Zagraniczne instytucje interesuje dziś, kiedy i na jakich warunkach grupa wyjdzie na rynek z zamiarem refinansowania obligacji nominowanych w euro i dolarach (około 4 mld zł). To dług przejęty przez platformę satelitarną kontrolowaną przez Zygmunta Solorza-Żaka wraz z Polkomtelem. Gracze w Warszawie zastanawiają się zaś, na jakich warunkach Cyfrowy Polsat przejmie Midasa i jak będzie wyglądać w takiej chwili ta budująca dla operatorów detalicznych miliardera sieć LTE spółka. Dla wszystkich ważne będzie, jak zakończy się trwająca aukcja częstotliwości 800 i 2600 MHz, w której startuje Polkomtel, spółka zależna Cyfrowego Polsatu.
Czekają na okazję?
O tym, że Grupa Cyfrowy Polsat przymierza się do refinansowania, mówił nam w niedawnym wywiadzie jej nowy szef Tomasz Gillner-Gorywoda. W środę zarząd omówił korzyści, jakie wynikałyby z takiego ruchu. Podał m.in., że koszt odsetek w skali roku spadłby o 300 mln zł. – Nie podjęliśmy jeszcze decyzji co do sposobu i czasu refinansowania – zapewniał Tomasz Szeląg, odpowiedzialny w zarządzie Cyfrowego Polsatu za finanse.

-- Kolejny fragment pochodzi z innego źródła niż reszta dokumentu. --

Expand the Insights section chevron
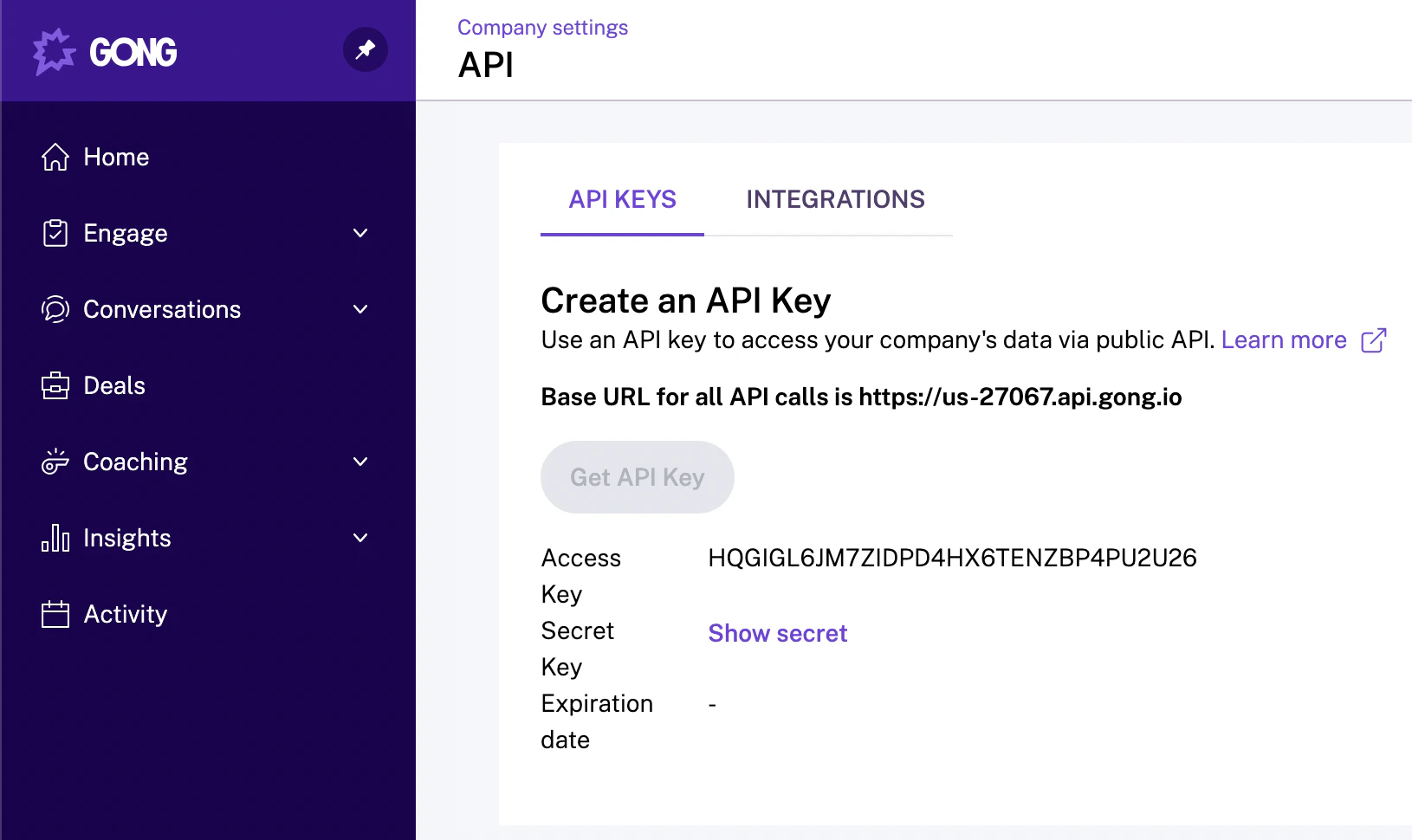Viewport: 1412px width, 840px height. (359, 538)
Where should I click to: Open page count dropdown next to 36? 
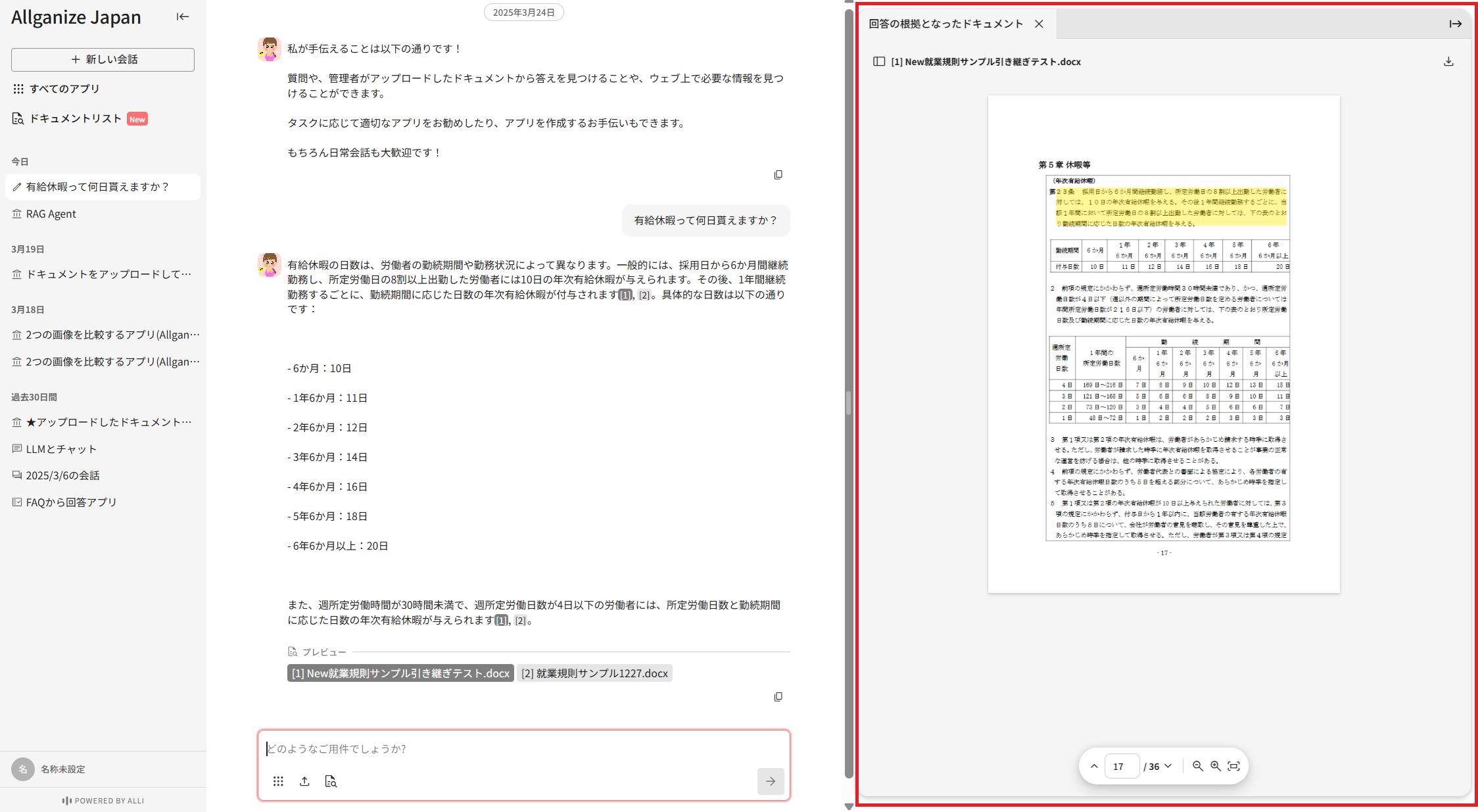click(x=1168, y=766)
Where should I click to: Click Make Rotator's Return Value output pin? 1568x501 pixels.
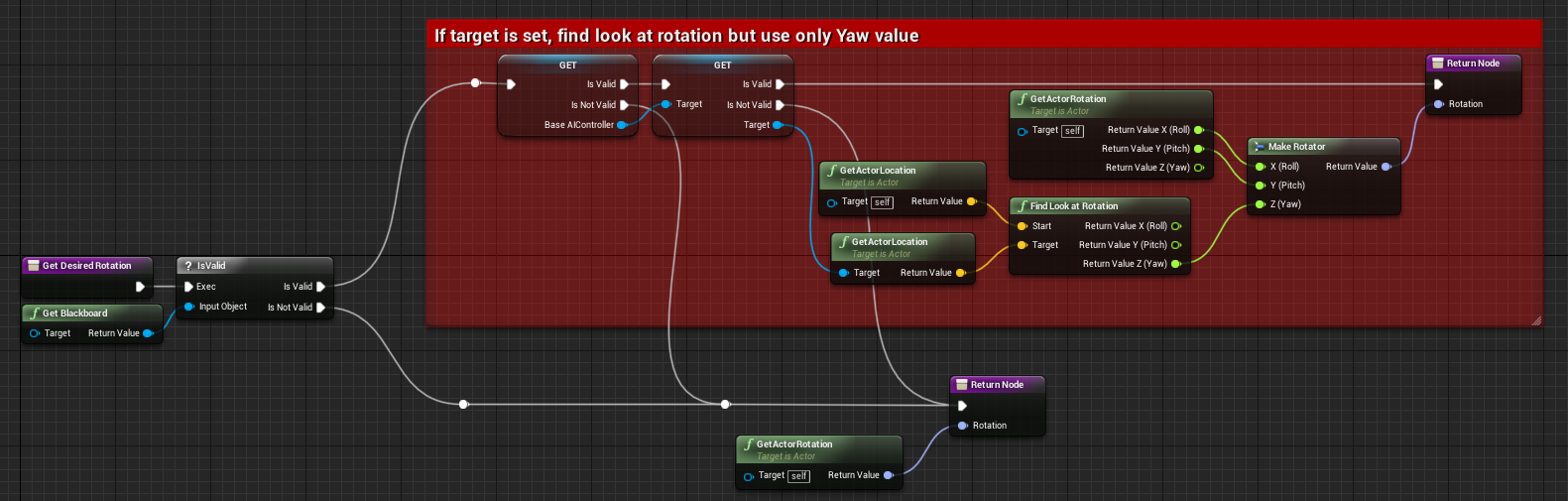coord(1387,167)
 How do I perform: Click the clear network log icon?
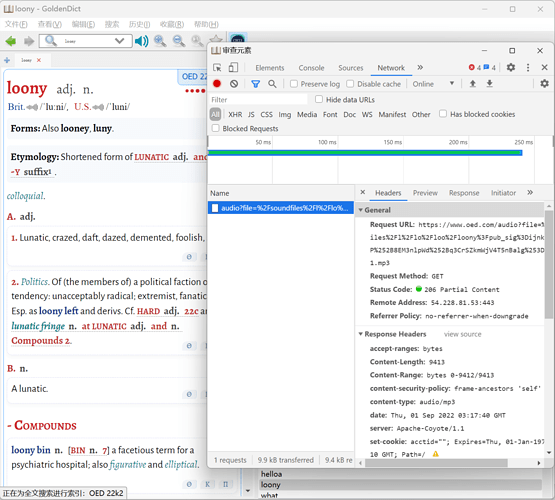(x=234, y=84)

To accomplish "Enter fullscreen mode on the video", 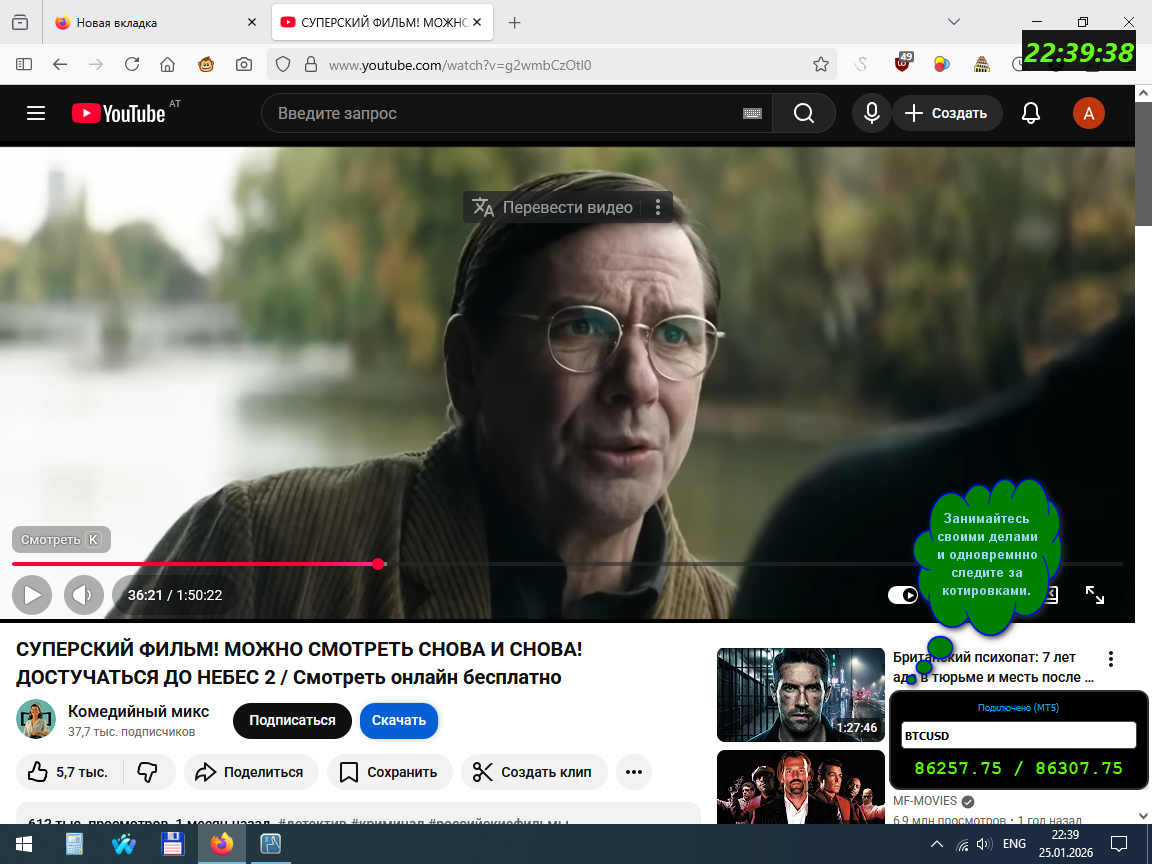I will pos(1095,595).
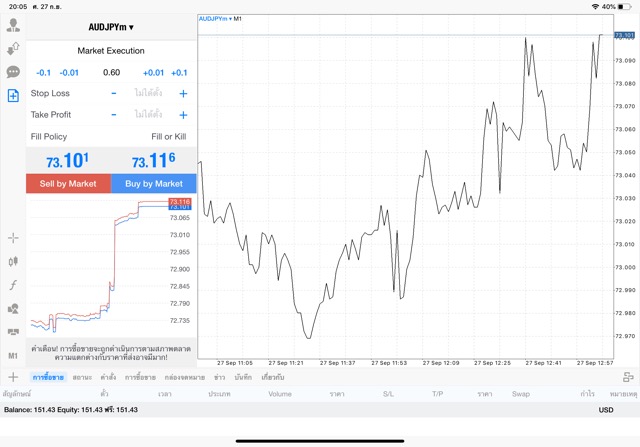The image size is (640, 447).
Task: Change the M1 timeframe selector
Action: coord(13,355)
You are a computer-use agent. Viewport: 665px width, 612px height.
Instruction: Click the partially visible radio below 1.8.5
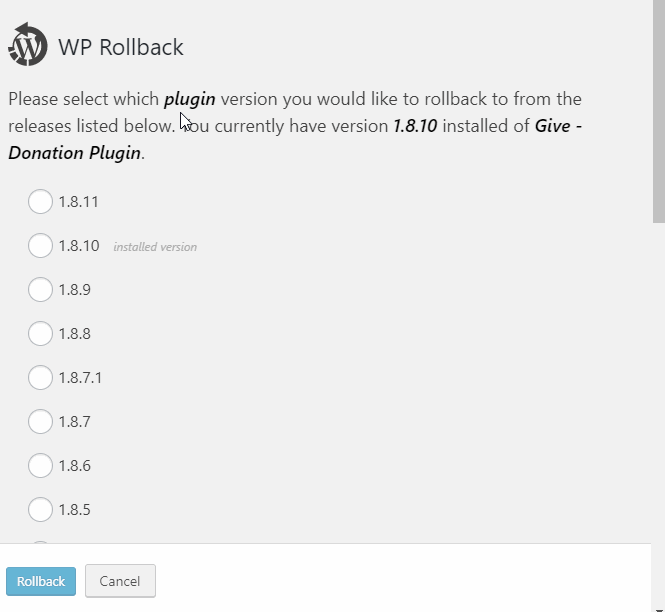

– Moim zdaniem grupa zaczeka, aż minie okres, w którym za wykup trzeba zapłacić dodatkową premię. Chyba że zdarzy się okazja rynkowa, taka jak spadek kursu dolara czy euro – uważa Łukasz Kosiarski, analityk DM BZ WBK. Realizacja pierwszego wariantu oznacza, że firma zaciągnie nowy dług w lutym 2016 r.
Menedżerowie Cyfrowego Polsatu kładli nacisk na nowe porozumienie z Midasem, także kontrolowanym przez Solorza-Żaka. W ciągu czterech lat Plus ma zakupić od grupy Midasa 1,57 miliarda gigabajtów mobilnego internetu za 3,8 mld zł.